Write out all of the data again, exactly as it reads.

******

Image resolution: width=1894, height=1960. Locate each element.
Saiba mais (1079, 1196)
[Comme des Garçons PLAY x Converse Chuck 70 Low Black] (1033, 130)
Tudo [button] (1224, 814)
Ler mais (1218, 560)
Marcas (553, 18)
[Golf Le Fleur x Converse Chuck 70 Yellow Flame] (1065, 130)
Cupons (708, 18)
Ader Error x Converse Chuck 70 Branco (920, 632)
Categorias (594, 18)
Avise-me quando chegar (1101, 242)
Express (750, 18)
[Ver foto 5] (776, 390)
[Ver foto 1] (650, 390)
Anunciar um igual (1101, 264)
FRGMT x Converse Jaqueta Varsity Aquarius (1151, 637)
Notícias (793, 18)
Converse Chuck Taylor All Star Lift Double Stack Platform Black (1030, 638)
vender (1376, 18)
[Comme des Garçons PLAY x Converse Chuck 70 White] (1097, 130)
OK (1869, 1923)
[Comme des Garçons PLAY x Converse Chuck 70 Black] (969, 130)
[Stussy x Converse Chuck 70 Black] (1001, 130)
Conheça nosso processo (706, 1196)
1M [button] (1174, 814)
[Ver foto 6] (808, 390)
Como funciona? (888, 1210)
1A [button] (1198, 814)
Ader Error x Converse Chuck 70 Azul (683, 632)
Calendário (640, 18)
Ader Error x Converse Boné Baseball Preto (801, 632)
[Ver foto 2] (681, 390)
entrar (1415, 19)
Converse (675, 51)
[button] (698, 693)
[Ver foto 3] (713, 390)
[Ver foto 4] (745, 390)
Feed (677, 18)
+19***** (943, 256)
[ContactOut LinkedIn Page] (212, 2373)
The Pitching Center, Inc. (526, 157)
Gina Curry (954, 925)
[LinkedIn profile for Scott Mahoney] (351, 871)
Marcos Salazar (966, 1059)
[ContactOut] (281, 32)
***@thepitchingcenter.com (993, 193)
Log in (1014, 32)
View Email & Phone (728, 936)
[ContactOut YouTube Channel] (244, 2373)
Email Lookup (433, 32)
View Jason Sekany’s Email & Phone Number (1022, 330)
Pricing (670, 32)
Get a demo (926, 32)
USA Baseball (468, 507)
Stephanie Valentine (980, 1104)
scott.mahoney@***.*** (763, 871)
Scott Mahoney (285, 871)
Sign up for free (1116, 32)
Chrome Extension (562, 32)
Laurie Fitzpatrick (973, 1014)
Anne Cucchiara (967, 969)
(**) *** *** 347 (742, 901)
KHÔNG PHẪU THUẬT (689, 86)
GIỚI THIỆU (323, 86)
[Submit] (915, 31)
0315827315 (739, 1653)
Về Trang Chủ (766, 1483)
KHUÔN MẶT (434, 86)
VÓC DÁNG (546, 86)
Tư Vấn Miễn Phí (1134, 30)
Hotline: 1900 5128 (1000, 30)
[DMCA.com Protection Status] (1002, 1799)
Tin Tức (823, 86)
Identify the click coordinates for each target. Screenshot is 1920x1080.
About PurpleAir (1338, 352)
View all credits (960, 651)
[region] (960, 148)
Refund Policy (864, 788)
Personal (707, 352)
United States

******

* _Task output_:
Image resolution: width=1894, height=1960. Locate each element.
Saiba mais (1079, 1196)
[Comme des Garçons PLAY x Converse Chuck 70 Low Black] (1033, 130)
Tudo [button] (1224, 814)
Ler mais (1218, 560)
Marcas (553, 18)
[Golf Le Fleur x Converse Chuck 70 Yellow Flame] (1065, 130)
Cupons (708, 18)
Ader Error x Converse Chuck 70 Branco (920, 632)
Categorias (594, 18)
Avise-me quando chegar (1101, 242)
Express (750, 18)
[Ver foto 5] (776, 390)
[Ver foto 1] (650, 390)
Anunciar um igual (1101, 264)
FRGMT x Converse Jaqueta Varsity Aquarius (1151, 637)
Notícias (793, 18)
Converse Chuck Taylor All Star Lift Double Stack Platform Black (1030, 638)
vender (1376, 18)
[Comme des Garçons PLAY x Converse Chuck 70 White] (1097, 130)
OK (1869, 1923)
[Comme des Garçons PLAY x Converse Chuck 70 Black] (969, 130)
[Stussy x Converse Chuck 70 Black] (1001, 130)
Conheça nosso processo (706, 1196)
1M [button] (1174, 814)
[Ver foto 6] (808, 390)
Como funciona? (888, 1210)
1A [button] (1198, 814)
Ader Error x Converse Chuck 70 Azul (683, 632)
Calendário (640, 18)
Ader Error x Converse Boné Baseball Preto (801, 632)
[Ver foto 2] (681, 390)
entrar (1415, 19)
Converse (675, 51)
[button] (698, 693)
[Ver foto 3] (713, 390)
[Ver foto 4] (745, 390)
Feed (677, 18)
+19***** (943, 256)
[ContactOut LinkedIn Page] (212, 2373)
The Pitching Center, Inc. (526, 157)
Gina Curry (954, 925)
[LinkedIn profile for Scott Mahoney] (351, 871)
Marcos Salazar (966, 1059)
[ContactOut] (281, 32)
***@thepitchingcenter.com (993, 193)
Log in (1014, 32)
View Email & Phone (728, 936)
[ContactOut YouTube Channel] (244, 2373)
Email Lookup (433, 32)
View Jason Sekany’s Email & Phone Number (1022, 330)
Pricing (670, 32)
Get a demo (926, 32)
USA Baseball (468, 507)
Stephanie Valentine (980, 1104)
scott.mahoney@***.*** (763, 871)
Scott Mahoney (285, 871)
Sign up for free (1116, 32)
Chrome Extension (562, 32)
Laurie Fitzpatrick (973, 1014)
Anne Cucchiara (967, 969)
(**) *** *** 347 (742, 901)
KHÔNG PHẪU THUẬT (689, 86)
GIỚI THIỆU (323, 86)
[Submit] (915, 31)
0315827315 (739, 1653)
Về Trang Chủ (766, 1483)
KHUÔN MẶT (434, 86)
VÓC DÁNG (546, 86)
Tư Vấn Miễn Phí (1134, 30)
Hotline: 1900 5128 (1000, 30)
[DMCA.com Protection Status] (1002, 1799)
Tin Tức (823, 86)
Identify the click coordinates for each target. Screenshot is 1920x1080.
About PurpleAir (1338, 352)
View all credits (960, 651)
[region] (960, 148)
Refund Policy (864, 788)
Personal (707, 352)
United States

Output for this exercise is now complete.